==== Provided records ====

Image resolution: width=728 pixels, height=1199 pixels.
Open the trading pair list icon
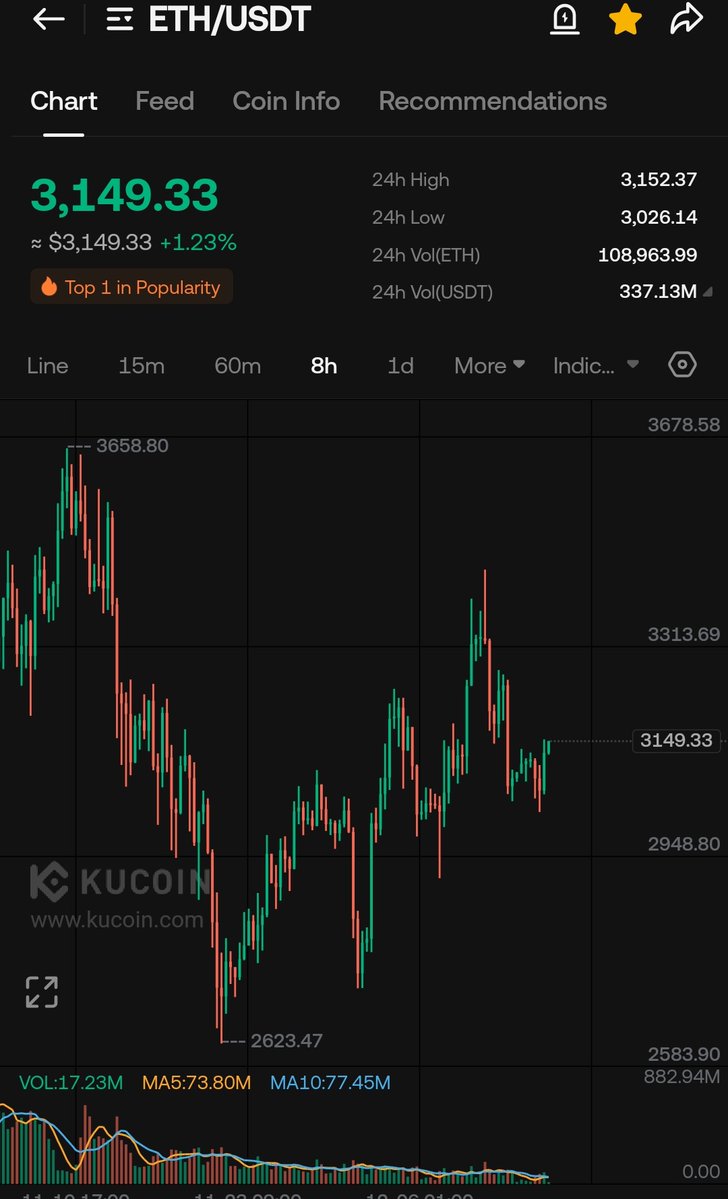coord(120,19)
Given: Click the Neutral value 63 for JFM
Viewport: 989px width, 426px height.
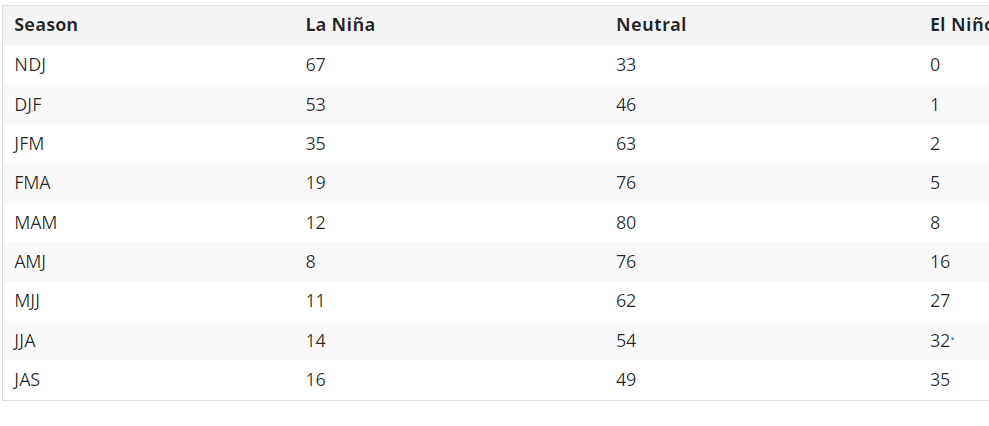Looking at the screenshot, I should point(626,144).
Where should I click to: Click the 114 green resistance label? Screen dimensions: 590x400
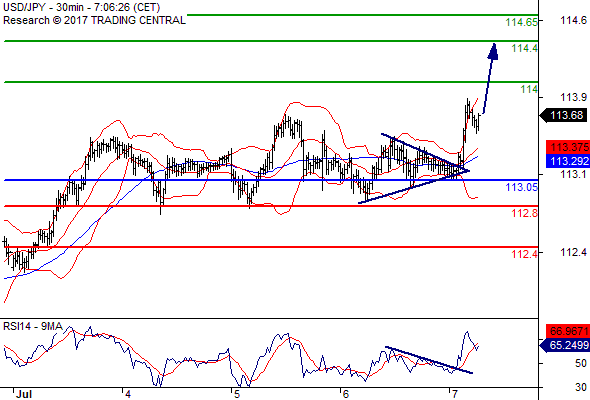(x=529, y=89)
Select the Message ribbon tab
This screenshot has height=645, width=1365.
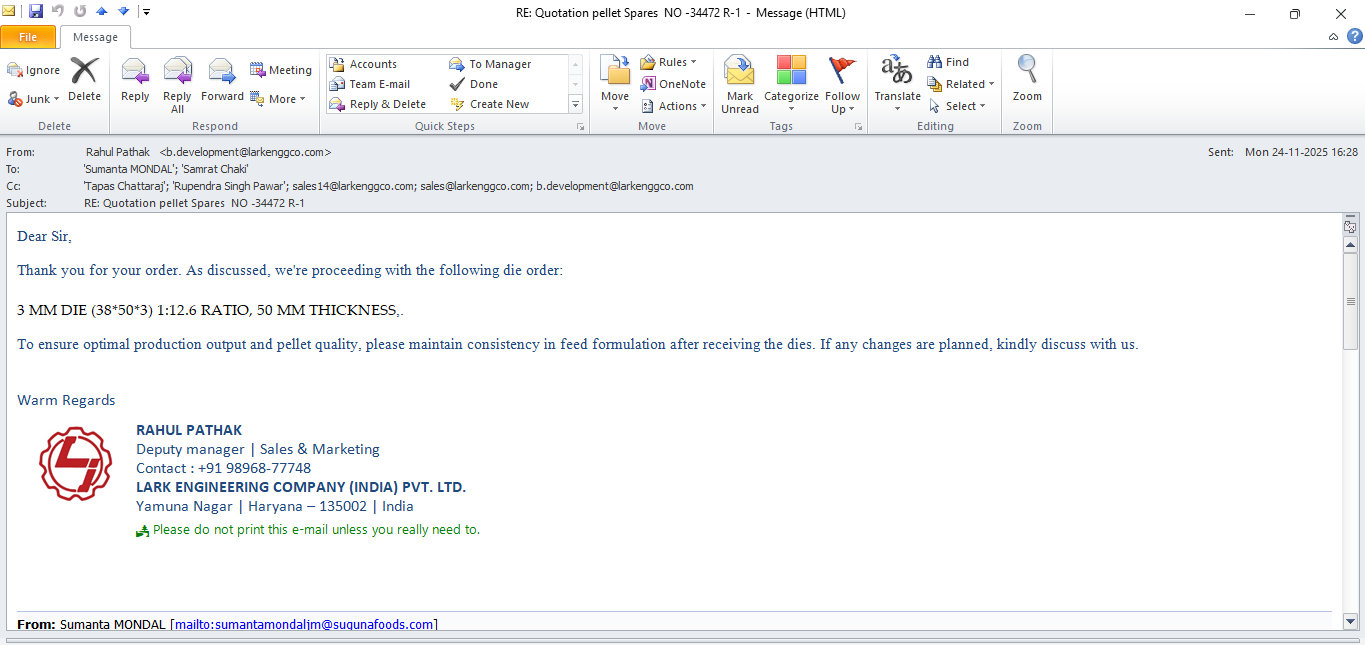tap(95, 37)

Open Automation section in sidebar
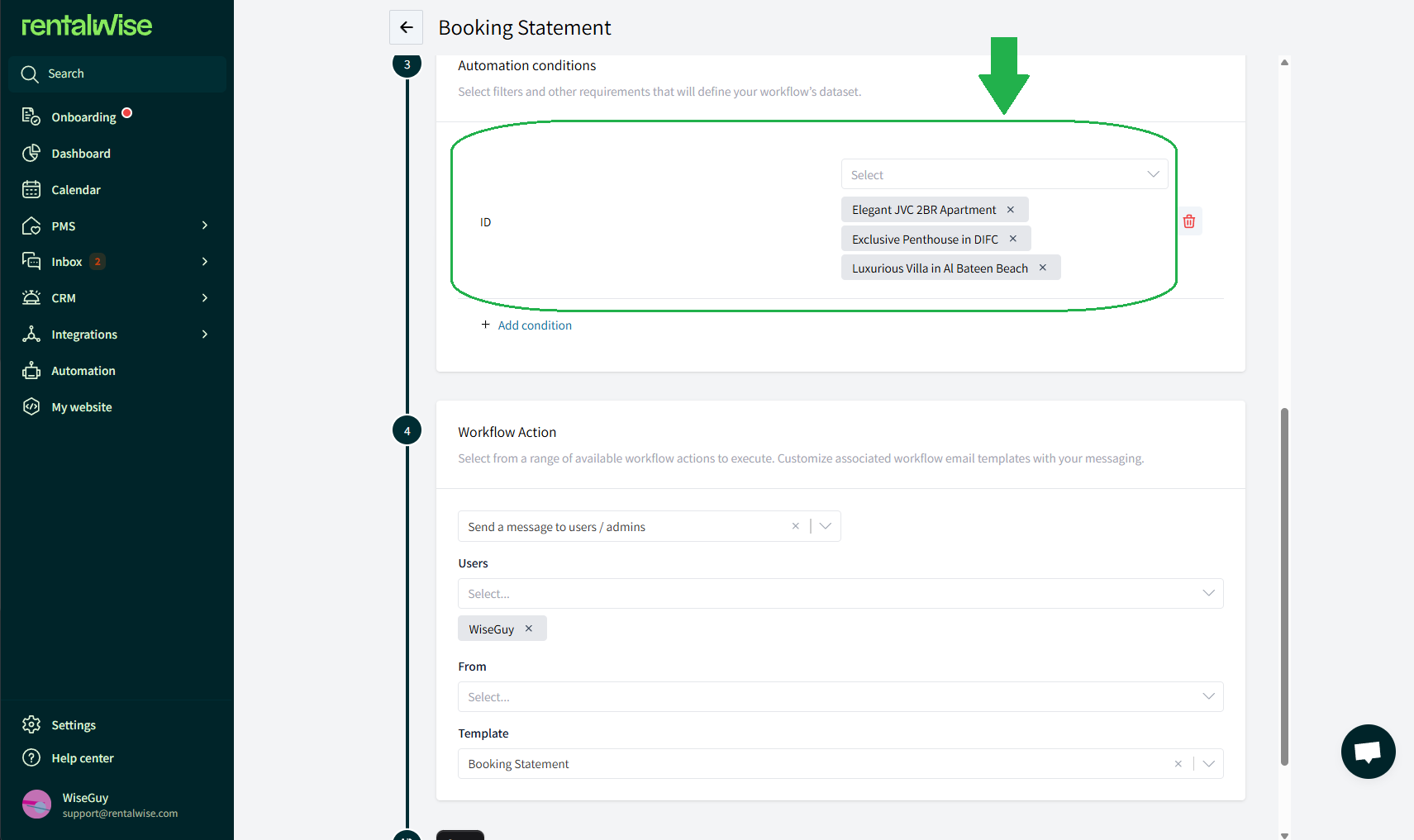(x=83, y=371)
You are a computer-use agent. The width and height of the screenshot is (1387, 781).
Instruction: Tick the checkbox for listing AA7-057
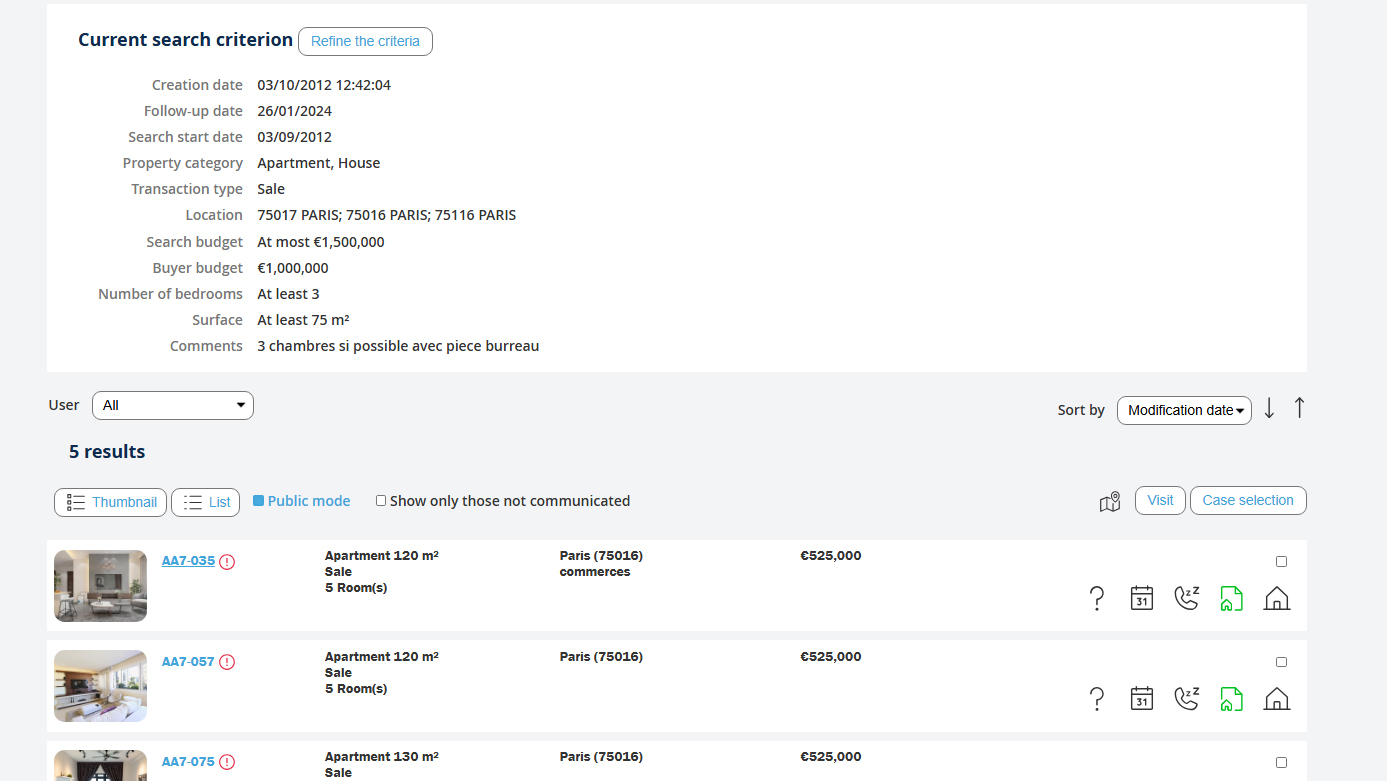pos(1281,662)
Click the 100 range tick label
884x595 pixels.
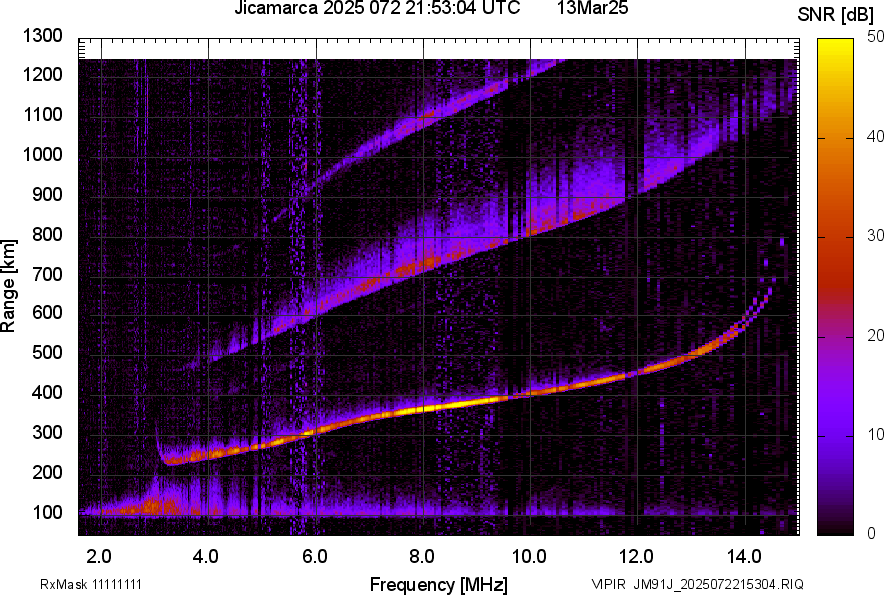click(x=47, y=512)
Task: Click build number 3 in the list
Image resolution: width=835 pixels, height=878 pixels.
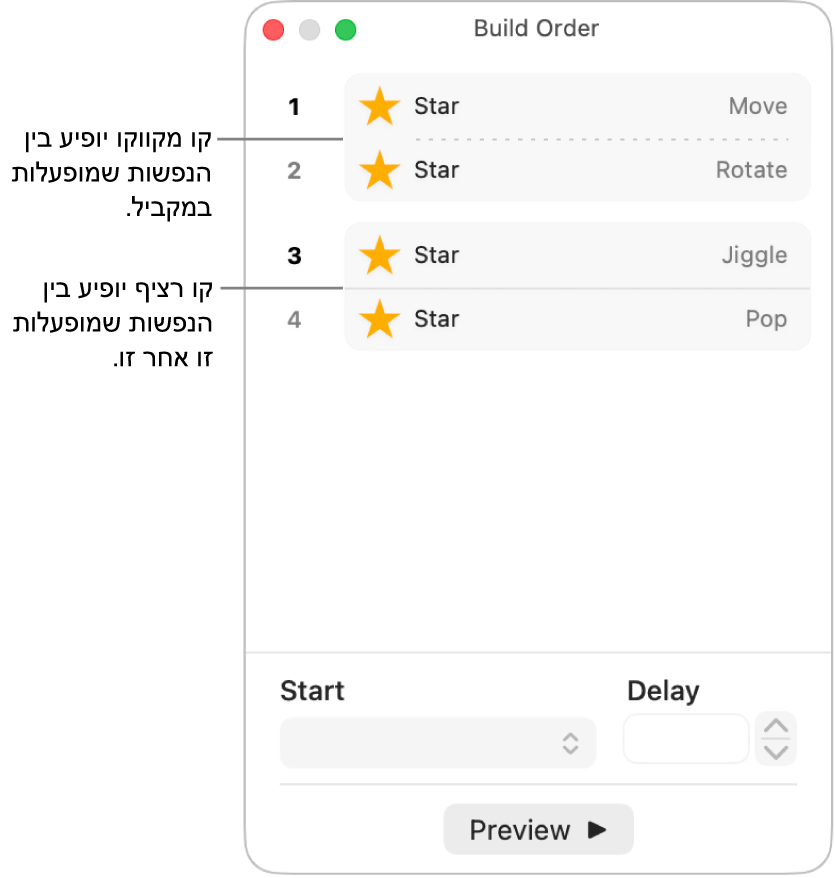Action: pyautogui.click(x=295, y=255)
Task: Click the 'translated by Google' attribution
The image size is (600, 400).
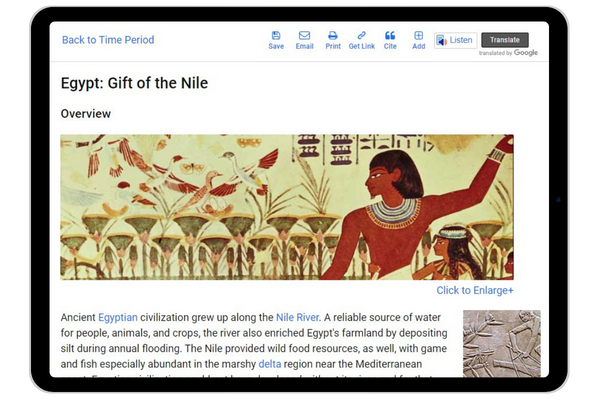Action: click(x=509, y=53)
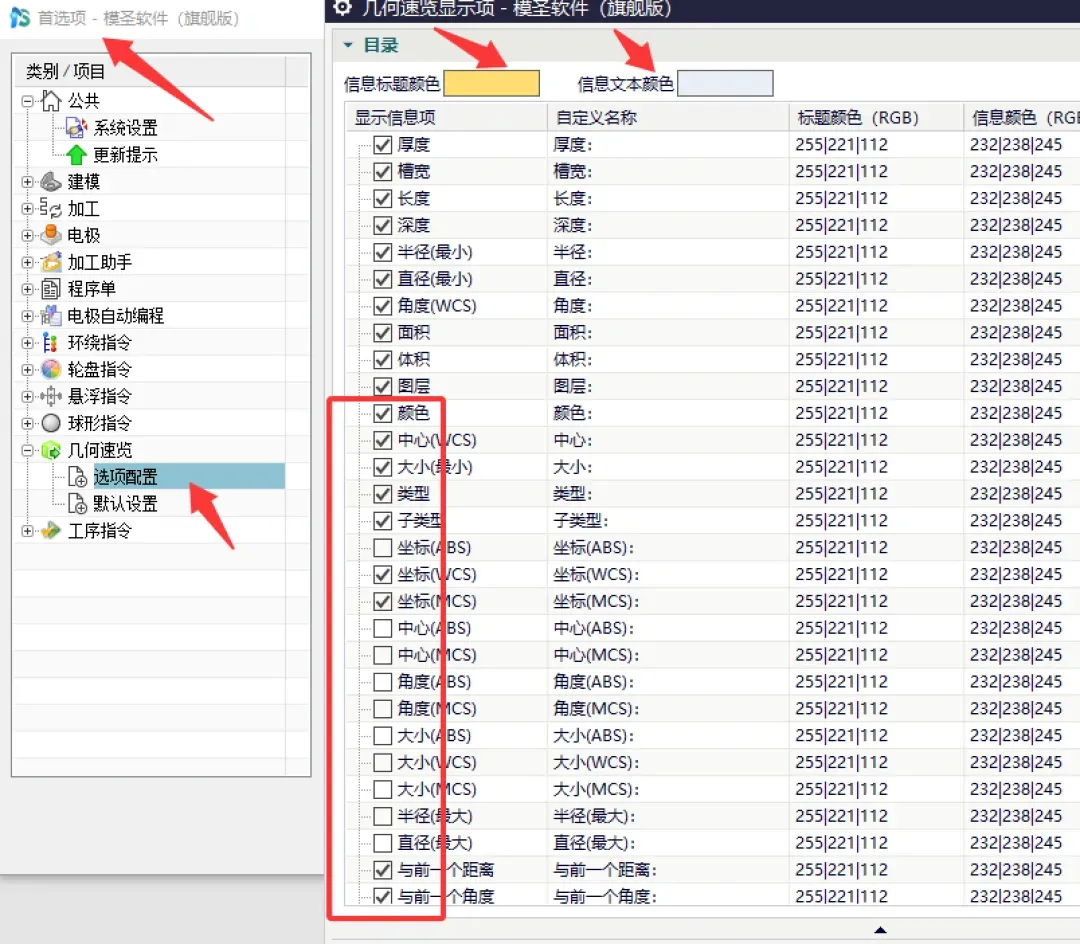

====

Short task: Copy every line of the items above word for word, leaving the pictures out of your answer.

Worked solution:
Image resolution: width=728 pixels, height=1199 pixels.
Open the trading pair list icon
coord(120,19)
Given: Click the Neutral value 63 for JFM
Viewport: 989px width, 426px height.
Looking at the screenshot, I should point(626,144).
Where should I click to: Click the 114 green resistance label? Screen dimensions: 590x400
(x=529, y=89)
Select the Message ribbon tab
This screenshot has height=645, width=1365.
tap(95, 37)

Open Automation section in sidebar
(x=83, y=371)
You are a computer-use agent. The width and height of the screenshot is (1387, 781).
Instruction: Tick the checkbox for listing AA7-057
pos(1281,662)
Click the 100 range tick label
884x595 pixels.
click(x=47, y=512)
Task: Click build number 3 in the list
Image resolution: width=835 pixels, height=878 pixels.
Action: pyautogui.click(x=295, y=255)
Task: Click the 'translated by Google' attribution
The image size is (600, 400).
Action: click(x=509, y=53)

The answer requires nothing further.